START Exercise input

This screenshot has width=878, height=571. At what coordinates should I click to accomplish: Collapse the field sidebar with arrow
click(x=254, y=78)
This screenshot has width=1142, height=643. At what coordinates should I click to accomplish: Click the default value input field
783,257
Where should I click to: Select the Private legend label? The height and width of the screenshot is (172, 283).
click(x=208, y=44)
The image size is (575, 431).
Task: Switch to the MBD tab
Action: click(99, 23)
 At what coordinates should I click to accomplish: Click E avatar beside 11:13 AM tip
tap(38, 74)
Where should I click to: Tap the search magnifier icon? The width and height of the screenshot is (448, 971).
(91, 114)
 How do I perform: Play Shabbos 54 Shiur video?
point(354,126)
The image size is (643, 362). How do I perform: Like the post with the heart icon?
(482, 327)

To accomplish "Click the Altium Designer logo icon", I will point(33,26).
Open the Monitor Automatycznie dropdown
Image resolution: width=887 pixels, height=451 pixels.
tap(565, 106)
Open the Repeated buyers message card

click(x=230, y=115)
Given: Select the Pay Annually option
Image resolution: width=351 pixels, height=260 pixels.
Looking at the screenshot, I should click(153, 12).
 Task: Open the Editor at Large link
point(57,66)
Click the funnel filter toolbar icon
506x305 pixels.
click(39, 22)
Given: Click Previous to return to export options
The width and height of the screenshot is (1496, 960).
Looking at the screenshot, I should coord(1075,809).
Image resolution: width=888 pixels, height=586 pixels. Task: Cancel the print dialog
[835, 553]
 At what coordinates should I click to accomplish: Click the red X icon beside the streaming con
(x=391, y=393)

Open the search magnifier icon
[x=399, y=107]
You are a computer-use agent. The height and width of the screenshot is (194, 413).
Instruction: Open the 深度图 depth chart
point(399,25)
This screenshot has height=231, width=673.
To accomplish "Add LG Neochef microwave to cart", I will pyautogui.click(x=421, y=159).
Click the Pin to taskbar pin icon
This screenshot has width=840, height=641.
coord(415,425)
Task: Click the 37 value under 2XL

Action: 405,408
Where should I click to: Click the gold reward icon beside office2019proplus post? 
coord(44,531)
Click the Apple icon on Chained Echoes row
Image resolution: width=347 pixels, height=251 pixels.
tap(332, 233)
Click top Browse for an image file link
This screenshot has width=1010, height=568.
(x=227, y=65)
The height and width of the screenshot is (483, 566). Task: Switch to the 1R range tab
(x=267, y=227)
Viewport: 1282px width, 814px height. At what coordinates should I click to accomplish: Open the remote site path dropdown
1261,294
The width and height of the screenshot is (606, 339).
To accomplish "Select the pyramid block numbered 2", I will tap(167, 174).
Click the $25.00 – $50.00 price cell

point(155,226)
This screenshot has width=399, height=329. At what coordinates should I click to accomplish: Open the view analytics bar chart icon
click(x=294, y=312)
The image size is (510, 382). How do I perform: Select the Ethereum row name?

END Exercise input

| Task prompt |
Show every line from the entries that includes the word "Given".

| Written solution |
Given: Select the Pay Annually option
Given: Click Previous to return to export options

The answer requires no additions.